What to do: From the line with "Given: Open the Message Filtering button" to the final line of the records, reproduce every line exactly and only those lines.

Stored records:

--------------------

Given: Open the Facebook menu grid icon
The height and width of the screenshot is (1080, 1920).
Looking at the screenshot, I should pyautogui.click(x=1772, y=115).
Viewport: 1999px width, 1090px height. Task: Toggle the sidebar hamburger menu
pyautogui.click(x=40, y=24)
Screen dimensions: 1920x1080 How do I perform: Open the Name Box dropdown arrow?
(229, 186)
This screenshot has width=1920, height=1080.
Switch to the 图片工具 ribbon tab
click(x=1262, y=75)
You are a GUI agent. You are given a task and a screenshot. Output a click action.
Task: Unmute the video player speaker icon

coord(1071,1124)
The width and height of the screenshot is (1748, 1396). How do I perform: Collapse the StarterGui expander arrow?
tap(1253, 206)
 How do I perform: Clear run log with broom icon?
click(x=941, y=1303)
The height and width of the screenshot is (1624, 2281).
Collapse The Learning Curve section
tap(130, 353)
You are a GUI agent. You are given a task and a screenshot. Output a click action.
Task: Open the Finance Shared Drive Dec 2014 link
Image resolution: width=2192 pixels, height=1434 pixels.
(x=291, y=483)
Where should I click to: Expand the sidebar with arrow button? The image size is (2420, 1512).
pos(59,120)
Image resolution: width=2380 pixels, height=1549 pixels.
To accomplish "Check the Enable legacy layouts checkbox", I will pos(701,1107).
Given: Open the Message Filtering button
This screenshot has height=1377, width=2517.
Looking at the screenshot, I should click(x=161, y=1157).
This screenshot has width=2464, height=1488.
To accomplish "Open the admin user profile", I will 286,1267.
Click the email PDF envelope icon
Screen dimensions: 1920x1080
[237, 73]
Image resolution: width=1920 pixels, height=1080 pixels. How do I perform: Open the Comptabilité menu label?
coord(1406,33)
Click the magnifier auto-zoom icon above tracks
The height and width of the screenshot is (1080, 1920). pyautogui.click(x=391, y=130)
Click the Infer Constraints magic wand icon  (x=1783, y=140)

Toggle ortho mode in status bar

--------------------

The completed task:
Given: Open the Message Filtering button
This screenshot has height=1377, width=2517.
Looking at the screenshot, I should click(x=161, y=1157).
This screenshot has width=2464, height=1488.
To accomplish "Open the admin user profile", I will 286,1267.
Click the email PDF envelope icon
Screen dimensions: 1920x1080
[237, 73]
Image resolution: width=1920 pixels, height=1080 pixels. How do I perform: Open the Comptabilité menu label?
coord(1406,33)
Click the magnifier auto-zoom icon above tracks
The height and width of the screenshot is (1080, 1920). pyautogui.click(x=391, y=130)
Click the Infer Constraints magic wand icon  (x=1783, y=140)

Toggle ortho mode in status bar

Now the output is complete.